The README is pretty long this time, explaining why randomness in cryptography is important, how one-time pads work, and a very brief introductory to modern ciphers:

$ cat README
Hopefully by now its obvious that encryption using repeating keys is a bad idea. Frequency analysis can destroy repeating/fixed key substitution crypto.

A feature of good crypto is random ciphertext. A good cipher must not reveal any clues about the plaintext.

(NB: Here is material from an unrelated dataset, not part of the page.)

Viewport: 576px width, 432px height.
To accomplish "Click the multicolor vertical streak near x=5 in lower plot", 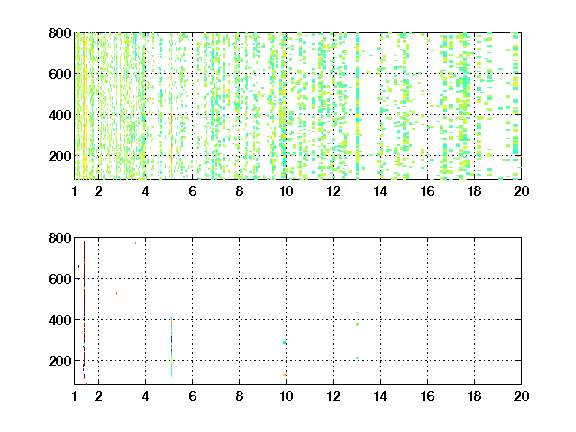I will 172,347.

Since natural language 
plaintext (in this case, English) contains patterns, it is left up to the encryption key or the encryption algorithm to add the 'randomness'.

Modern ciphers are similar to older plain substitution ciphers, but improve the 'random' nature of the key.

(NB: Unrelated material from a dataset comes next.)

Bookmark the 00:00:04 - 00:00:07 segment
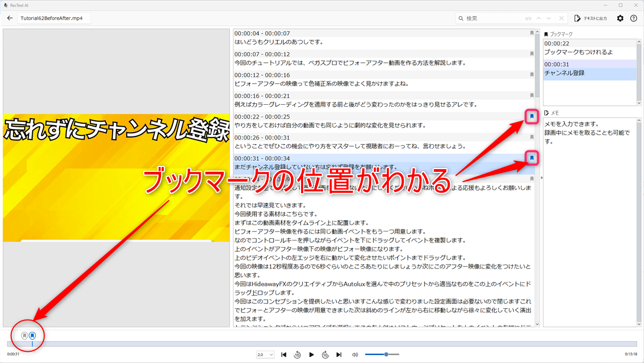This screenshot has height=363, width=644. pos(531,33)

An example of an older cipher using a complex, random, large key is a vigniere using a key of the same size of the plaintext. For
example, imagine you and your confident have agreed on a key using the book 'A Tale of Two Cities' as your key, in 256 byte blocks.

The cipher works as such:

Each plaintext message is broken into 256 byte blocks. For each block of plaintext, a corresponding 256 byte block from the book
is used as the key, starting from the first chapter, and progressing. No part of the book is ever re-used as key. The use of a key of the same length as the plaintext, and only using it once is called a "One Time Pad".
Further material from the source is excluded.